:: Reading text ::
------------------------------------------------------------
Compatible with: Browser-based


  • Records a lossless 16-bit 48k WAV track
  • Easy as sending a link to each guest for a separate track
  • Live editing via a cloud-based Soundboard
  • Mix tracks in postproduction (noise reduction, loudness normalization, and more)

Boasting “studio quality sound,” Zencastr is a go-to tool for podcasters. All you have to do is send a link to each guest, and it’ll record a separate track live. You’ll even have access to a Soundboard so you can insert audio clips and control volume as you go.

10. ocenaudio

Price: Free

Compatible with: macOS, Windows, Linux


  • Real-time preview of audio effects
  • Multi-selection of audio file
  • Unlimited length and quantity of audio files
  • Spectrogram view 
  • Effects such as change pitch, amplify, normalize, reverb

Many people say that ocenaudio is a great Audacity alternative with a better-looking, easier-to-use UI. And because both options are free, why not install both and try them out to see which one you like best?

Best Voice Recording Software: Paid Options

Maybe you’re willing to invest in paid voice recording software, especially if you need more robust features. If your audio file needs heavy production, such as a radio show or songs, these are the best voice recording and editing software options for you.

11. Hindenburg Journalist

Price: $95; free 30-day trial

Compatible with: Windows and macOS


  • Record voice and interviews
  • Import audio
  • Editing tools such as cut, copy, paste, replace, insert
  • Built-in equalization and compression
  • Automated levels
  • Publishing tool

While Hindenburg sells multiple audio software products, it bills its Journalist software as “for audio storytellers, home users & emerging podcasters.” It’s a multitrack audio editor that allows you to record uncompressed sound, plug in an external microphone, set markers during the interview, add sound and music, organize material in its unique clipboard, edit audio, and upload your podcast to Libsyn or Soundcloud.

12. Adobe Audition

Price: $31.49/month; free trial available

Compatible with: Windows and macOS


  • More than 12,000 free sound effects
  • Record and adjust multiple tracks
  • Mix and master audio
  • Waveform display and spectral frequency display
  • Repair and restore audio using effects and filters

This premium digital audio workstation is widely used by radio and film industry professionals. Perhaps the most valuable feature of Adobe Audition is its powerful ability to repair and restore audio. So if you have audio that has a lot of noise or other flaws, this might be the tool for you.

13. Avid Pro Tools

Price: Pro Tools is $299 for a 1-year subscription and has a free trial. There is also a free version called Pro Tools | First

Compatible with: Windows and macOS


  • Nondestructive editing
  • Track presets
  • MIDI editor
  • Input monitoring
  • Sound effects

Avid Pro Tools is mostly geared toward musicians and is used heavily in professional recording studios, but it’s used by podcasters too. There’s even a free version called Pro Tools | First that will probably meet your basic needs if you have an audio project you’re working on but don’t want to drop the big bucks for the premium version.
------------------------------------------------------------
:: Problems to work on ::
**A.** Answer these questions about the voice recording software text:
(i) What price does it list for ocenaudio?
(ii) On which operating systems does Hindenburg Journalist run?
(iii) How many free sound effects come with Adobe Audition?
**B.** Carry on the voice recording software text after its last sentence.

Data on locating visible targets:
------------------------------------------------------------
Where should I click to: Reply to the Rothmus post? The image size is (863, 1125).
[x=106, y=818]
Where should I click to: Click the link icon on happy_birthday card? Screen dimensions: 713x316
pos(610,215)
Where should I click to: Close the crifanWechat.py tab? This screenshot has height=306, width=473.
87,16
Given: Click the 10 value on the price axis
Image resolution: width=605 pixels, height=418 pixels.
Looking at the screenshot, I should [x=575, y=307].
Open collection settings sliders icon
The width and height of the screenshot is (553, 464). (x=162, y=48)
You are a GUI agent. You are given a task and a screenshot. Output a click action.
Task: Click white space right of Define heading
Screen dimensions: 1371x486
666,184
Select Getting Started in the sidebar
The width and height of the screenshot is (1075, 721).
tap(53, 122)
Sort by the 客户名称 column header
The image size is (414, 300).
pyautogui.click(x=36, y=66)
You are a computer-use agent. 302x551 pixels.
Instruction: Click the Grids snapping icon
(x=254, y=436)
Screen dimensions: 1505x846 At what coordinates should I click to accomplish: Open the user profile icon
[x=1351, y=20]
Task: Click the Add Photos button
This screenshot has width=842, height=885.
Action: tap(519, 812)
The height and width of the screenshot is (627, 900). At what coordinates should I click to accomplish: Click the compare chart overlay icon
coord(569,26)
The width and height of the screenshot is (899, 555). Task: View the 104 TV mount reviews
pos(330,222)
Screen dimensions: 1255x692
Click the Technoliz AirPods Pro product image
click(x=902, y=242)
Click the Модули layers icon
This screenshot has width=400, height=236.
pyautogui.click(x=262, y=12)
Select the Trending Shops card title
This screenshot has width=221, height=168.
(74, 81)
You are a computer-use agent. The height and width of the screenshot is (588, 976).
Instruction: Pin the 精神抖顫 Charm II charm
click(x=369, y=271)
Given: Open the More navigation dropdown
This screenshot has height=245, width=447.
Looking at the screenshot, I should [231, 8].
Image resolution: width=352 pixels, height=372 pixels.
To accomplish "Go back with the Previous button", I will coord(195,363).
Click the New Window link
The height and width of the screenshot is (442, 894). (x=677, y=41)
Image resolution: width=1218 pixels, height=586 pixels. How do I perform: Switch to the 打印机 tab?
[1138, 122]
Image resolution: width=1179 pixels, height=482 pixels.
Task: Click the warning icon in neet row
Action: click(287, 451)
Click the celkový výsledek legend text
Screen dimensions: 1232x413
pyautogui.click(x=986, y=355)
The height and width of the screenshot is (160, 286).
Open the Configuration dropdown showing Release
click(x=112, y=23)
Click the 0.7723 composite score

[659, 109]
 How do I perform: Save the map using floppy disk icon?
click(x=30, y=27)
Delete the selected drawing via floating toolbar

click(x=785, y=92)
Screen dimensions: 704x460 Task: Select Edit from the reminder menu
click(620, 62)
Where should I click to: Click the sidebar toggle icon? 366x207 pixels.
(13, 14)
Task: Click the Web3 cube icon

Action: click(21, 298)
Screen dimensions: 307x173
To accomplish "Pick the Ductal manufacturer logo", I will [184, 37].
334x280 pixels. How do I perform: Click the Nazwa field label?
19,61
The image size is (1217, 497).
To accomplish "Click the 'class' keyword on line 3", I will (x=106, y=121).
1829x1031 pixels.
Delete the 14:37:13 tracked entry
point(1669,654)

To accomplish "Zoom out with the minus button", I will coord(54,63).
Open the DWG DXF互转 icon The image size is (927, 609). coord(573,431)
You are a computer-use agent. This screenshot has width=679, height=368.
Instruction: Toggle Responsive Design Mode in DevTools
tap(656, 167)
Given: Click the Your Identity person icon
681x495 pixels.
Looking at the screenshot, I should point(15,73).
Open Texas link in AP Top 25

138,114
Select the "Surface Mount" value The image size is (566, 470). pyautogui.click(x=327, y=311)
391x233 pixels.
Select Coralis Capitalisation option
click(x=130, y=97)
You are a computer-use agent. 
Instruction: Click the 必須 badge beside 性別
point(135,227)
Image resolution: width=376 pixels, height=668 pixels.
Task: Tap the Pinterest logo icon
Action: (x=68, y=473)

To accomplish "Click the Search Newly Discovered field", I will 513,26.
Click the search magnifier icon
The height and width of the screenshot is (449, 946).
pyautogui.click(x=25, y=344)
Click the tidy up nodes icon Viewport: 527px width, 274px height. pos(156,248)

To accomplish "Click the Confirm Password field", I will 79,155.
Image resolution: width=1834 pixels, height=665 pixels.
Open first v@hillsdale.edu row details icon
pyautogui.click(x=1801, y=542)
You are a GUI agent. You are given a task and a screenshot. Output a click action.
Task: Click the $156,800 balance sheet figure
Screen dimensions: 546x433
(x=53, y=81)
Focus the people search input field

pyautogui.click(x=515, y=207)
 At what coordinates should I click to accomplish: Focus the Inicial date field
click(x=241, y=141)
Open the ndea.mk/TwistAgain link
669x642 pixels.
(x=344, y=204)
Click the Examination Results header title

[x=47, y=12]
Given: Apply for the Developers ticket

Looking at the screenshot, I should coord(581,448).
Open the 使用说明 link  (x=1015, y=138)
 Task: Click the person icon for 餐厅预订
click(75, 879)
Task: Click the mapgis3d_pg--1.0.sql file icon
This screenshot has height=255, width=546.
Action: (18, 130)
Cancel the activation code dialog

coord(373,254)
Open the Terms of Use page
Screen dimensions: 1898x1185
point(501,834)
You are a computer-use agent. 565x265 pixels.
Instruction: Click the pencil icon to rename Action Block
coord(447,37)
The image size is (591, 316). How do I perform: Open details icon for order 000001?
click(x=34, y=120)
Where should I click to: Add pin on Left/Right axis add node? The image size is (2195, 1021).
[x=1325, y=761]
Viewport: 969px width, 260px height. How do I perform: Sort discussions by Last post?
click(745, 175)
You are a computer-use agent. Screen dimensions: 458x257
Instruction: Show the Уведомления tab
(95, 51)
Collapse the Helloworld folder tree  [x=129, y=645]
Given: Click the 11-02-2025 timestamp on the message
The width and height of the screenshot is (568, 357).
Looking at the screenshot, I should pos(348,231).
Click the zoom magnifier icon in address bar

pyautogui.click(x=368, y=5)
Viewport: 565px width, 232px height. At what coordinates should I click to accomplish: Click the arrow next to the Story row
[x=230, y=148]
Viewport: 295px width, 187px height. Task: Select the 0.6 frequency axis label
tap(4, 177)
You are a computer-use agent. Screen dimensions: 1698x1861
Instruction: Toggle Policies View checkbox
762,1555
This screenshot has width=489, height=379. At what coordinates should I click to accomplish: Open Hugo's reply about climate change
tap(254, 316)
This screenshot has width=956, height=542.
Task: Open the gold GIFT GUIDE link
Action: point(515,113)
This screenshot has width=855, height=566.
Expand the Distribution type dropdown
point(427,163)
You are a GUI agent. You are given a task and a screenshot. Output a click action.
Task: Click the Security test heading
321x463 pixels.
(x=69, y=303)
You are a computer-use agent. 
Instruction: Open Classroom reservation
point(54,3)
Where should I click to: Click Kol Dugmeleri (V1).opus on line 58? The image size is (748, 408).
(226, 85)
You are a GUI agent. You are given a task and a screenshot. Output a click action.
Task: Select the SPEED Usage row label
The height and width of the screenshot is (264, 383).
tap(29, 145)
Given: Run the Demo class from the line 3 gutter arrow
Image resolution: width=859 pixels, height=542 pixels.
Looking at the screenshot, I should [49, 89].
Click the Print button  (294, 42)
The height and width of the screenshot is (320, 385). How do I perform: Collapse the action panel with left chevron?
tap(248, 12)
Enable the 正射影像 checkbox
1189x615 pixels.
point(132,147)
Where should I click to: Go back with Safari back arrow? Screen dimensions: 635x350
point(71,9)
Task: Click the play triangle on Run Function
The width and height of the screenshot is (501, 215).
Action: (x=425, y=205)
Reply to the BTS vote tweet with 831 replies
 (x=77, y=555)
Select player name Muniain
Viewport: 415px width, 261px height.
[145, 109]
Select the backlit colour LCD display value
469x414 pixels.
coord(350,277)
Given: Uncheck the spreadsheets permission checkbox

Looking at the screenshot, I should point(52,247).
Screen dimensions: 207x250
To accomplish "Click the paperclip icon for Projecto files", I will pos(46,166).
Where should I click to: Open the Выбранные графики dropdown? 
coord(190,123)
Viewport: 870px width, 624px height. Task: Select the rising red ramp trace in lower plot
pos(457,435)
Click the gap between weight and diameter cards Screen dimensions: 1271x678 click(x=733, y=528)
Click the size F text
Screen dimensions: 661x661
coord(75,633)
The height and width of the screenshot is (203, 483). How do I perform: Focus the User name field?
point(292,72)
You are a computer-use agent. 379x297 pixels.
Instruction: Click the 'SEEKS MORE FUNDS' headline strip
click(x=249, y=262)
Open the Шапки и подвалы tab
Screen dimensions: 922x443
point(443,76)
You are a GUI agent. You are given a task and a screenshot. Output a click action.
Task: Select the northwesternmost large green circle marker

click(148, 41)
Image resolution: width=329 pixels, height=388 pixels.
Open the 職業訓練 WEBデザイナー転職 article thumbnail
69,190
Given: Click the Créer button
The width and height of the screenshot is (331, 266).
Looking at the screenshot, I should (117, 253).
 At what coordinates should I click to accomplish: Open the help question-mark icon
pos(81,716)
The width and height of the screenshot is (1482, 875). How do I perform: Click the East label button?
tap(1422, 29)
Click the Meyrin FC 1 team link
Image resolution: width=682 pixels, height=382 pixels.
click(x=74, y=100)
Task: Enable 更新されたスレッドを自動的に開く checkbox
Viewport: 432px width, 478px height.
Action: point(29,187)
------------------------------------------------------------
:: Outputs in order ::
**A.**
(i) Free
(ii) Windows and macOS
(iii) More than 12,000

**B.**
14. Reaper

Price: $60 for a discounted license and $225 for a commercial license. You can get a 60-day free trial of the software.

Compatible with: Windows, macOS, Linux

Key features:

  • Record multiple tracks simultaneously
  • Editing tools such as trim, loop, time stretch, fade, pitch shift
  • Import audio

Used by amateurs and professionals alike, Reaper is a full-fledged digital audio workstation that allows you to record, arrange, edit, mix, and master songs and other recordings—all for a very affordable price compared to other DAWs (digital audio workstations). Some users do complain of its limited effects, but you can download additional ones externally if you’d like.

15. FL Studio

Price: Starts at $99; a free trial is available (time unlimited)

Compatible with: Windows and macOS


  • Native instruments and effects
  • Piano roll 
  • Mixer
  • Thousands of presets

FL Studio is another DAW aimed at musicians. Its website states that many top DJs and producers got their start using FL Studio in their bedrooms. It offers a robust mixer that allows you to produce music to professional standards. You can also use it for things like podcast recordings.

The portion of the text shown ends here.